Purpose:: As the cornea is constantly exposed to environmental insults, such as ultraviolet (UV) light, it has evolved mechanisms to protect itself. Our previous studies identified a novel protective mechanism in the corneal epithelium (CE) involving the presence of ferritin in the nucleus, where our studies suggest it protects DNA from UV-induced damage. Although ferritin does not have a nuclear localization sequence, it is efficiently transported into the nucleus in CE cells. We have observed that this nuclear transport is mediated by a novel, tissue-specific protein, ferritoid, that binds to ferritin and carries it into the nucleus. In the present study we have examined the mechanisms involved in regulating the ferritoid-mediated nuclear transport of ferritin.

Methods:: To study the expression of ferritoid and ferritin during development, RT-PCR and immunofluorescence analyses were performed at a range of stages during corneal development.
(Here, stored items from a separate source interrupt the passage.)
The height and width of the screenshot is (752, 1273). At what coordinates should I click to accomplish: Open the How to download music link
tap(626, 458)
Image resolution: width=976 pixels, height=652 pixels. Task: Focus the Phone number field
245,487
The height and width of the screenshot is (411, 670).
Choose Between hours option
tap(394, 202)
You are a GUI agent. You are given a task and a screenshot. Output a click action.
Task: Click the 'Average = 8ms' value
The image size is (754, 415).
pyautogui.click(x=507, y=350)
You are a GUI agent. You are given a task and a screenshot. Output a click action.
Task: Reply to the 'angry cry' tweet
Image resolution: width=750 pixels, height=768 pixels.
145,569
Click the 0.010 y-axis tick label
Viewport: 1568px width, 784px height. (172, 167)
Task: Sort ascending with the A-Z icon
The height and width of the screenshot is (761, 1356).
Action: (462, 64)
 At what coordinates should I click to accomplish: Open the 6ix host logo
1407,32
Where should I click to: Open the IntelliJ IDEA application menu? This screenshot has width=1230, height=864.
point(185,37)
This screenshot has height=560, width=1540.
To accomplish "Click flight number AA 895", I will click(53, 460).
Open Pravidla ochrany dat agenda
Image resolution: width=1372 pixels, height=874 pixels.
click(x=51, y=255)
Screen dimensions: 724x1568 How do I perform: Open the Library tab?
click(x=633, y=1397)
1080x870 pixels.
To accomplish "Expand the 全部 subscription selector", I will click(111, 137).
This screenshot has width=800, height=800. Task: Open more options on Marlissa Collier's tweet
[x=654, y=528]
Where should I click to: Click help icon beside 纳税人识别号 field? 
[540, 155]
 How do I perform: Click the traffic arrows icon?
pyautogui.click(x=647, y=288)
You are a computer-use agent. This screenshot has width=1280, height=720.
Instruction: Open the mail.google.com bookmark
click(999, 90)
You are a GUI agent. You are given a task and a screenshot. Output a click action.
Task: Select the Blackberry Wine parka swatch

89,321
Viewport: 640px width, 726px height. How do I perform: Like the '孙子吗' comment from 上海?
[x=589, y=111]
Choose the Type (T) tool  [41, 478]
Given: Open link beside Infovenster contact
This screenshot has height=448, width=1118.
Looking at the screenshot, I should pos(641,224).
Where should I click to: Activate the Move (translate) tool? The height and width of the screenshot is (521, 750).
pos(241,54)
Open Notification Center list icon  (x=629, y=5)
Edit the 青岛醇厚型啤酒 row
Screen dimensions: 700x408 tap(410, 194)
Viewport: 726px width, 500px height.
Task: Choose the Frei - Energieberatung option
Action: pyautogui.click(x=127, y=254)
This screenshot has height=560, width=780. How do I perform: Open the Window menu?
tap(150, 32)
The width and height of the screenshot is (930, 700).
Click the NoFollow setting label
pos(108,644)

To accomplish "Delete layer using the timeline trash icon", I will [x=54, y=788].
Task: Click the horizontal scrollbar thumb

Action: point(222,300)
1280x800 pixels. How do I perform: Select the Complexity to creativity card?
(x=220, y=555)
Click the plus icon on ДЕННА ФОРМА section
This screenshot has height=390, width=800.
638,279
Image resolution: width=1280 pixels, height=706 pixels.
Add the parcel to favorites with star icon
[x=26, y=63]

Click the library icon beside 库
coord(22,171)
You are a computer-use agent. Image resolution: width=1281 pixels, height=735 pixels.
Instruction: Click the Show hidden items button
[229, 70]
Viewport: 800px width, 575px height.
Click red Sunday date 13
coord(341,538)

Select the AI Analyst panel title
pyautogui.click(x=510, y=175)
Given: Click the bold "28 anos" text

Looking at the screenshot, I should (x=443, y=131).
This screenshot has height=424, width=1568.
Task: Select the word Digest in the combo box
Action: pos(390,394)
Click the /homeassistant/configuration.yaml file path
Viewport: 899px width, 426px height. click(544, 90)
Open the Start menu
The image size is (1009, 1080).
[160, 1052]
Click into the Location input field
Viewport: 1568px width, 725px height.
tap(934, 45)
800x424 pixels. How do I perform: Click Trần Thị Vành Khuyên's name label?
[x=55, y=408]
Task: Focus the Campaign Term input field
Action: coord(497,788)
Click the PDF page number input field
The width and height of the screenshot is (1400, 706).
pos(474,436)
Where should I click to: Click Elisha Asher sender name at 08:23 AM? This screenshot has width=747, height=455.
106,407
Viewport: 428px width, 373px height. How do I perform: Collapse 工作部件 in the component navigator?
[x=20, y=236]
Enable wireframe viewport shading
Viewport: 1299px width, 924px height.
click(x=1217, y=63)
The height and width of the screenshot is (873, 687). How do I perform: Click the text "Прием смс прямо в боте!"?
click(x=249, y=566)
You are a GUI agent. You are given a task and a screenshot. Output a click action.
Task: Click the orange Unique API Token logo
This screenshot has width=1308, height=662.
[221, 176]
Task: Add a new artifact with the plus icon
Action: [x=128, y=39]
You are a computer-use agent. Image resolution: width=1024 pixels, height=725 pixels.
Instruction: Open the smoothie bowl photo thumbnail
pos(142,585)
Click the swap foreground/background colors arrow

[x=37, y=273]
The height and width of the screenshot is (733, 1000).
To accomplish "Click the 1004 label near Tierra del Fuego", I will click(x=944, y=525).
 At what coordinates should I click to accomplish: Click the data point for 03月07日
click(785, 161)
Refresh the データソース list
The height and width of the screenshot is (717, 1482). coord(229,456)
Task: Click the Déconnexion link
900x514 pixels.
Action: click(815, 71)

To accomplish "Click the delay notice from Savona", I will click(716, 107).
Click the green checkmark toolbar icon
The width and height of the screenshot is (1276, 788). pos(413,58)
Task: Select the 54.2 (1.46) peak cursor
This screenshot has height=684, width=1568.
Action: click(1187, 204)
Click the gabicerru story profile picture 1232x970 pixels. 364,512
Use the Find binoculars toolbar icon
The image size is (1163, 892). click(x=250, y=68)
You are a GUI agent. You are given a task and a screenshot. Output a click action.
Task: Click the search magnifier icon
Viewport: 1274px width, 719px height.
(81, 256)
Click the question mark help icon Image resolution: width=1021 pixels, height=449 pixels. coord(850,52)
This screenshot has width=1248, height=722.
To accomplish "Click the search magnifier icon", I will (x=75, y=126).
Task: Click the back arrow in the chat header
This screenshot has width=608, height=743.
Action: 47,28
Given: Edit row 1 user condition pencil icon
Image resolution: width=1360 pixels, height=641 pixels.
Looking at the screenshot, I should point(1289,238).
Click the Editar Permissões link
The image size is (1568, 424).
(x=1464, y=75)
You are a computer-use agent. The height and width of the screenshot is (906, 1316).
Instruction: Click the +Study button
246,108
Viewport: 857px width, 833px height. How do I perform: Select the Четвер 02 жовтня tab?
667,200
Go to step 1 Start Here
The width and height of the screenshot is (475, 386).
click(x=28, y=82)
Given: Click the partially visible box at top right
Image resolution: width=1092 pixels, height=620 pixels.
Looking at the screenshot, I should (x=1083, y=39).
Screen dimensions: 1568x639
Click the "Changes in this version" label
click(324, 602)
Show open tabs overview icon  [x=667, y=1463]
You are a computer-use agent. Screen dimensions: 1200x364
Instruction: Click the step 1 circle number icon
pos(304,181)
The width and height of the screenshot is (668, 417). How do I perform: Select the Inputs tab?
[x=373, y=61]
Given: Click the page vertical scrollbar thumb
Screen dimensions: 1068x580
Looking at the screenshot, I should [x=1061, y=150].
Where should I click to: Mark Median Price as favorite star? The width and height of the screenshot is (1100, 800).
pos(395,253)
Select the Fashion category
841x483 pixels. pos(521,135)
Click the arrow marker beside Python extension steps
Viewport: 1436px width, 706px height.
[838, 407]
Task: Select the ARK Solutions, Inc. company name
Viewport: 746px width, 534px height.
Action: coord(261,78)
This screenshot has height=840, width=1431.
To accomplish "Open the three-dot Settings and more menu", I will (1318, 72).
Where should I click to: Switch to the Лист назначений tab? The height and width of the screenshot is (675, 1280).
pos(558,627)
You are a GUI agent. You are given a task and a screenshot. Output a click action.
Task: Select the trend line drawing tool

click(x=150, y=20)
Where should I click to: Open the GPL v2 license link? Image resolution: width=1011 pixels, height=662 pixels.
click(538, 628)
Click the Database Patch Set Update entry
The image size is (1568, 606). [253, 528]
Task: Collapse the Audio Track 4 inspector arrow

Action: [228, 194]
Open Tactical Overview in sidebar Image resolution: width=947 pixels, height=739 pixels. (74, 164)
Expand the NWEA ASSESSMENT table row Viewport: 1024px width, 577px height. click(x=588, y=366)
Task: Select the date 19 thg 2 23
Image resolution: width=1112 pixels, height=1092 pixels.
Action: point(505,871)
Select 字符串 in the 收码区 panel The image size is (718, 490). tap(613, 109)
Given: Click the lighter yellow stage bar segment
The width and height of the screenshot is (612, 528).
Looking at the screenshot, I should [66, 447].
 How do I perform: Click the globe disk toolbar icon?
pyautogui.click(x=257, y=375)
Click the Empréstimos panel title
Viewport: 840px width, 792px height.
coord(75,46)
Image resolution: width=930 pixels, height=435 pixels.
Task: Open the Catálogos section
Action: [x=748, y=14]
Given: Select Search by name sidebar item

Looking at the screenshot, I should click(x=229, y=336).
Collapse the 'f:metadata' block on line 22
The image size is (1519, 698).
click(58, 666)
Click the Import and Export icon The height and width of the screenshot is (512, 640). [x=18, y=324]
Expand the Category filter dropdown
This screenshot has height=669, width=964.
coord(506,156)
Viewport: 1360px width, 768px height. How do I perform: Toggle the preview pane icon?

To examine the appearance of these molecules in primary cultures of CE cells, the iron chelator deferoxamine was used to inhibit the expression of ferritoid and ferritin. Then cells were allowed to recover for various lengths of time in high iron medium, and the expression of ferritoid and ferritin was analyzed by immunofluorescence. To investigate the role of phosphorylation on transport, phosphorylation of ferritoid in CE cells was first examined by cell fractionation, immunoblotting, and mass spectrometry. Then cell cultures were transfected with ferritoid constructs containing mutated phosphorylation sites and analyzed for the localization of ferritoid and ferritin by immunofluorescence.

Results:: Both in CE tissue and in CE cell cultures treated with deferoxamine and allowed to recover over time, ferritoid appears before ferritin and then remains in the cytoplasm until ferritin is expressed, suggesting that ferritoid requires ferritin binding to initiate nuclear transport. Other studies suggest that differential phosphorylation of ferritoid may be involved in its binding to and subsequent transport of ferritin. Immunoblot analyses of fractioned CE cell lysates show that ferritoid when bound to ferritin is phosphorylated but that the ferritoid monomer is not. Consistent with this, mutation of certain ferritoid phosphorylation residues inhibits ferritin transport in cultured cells.

Conclusions:: Nuclear transport of ferritin by ferritoid requires the expression of both proteins and is modulated by differential phosphorylation of ferritoid.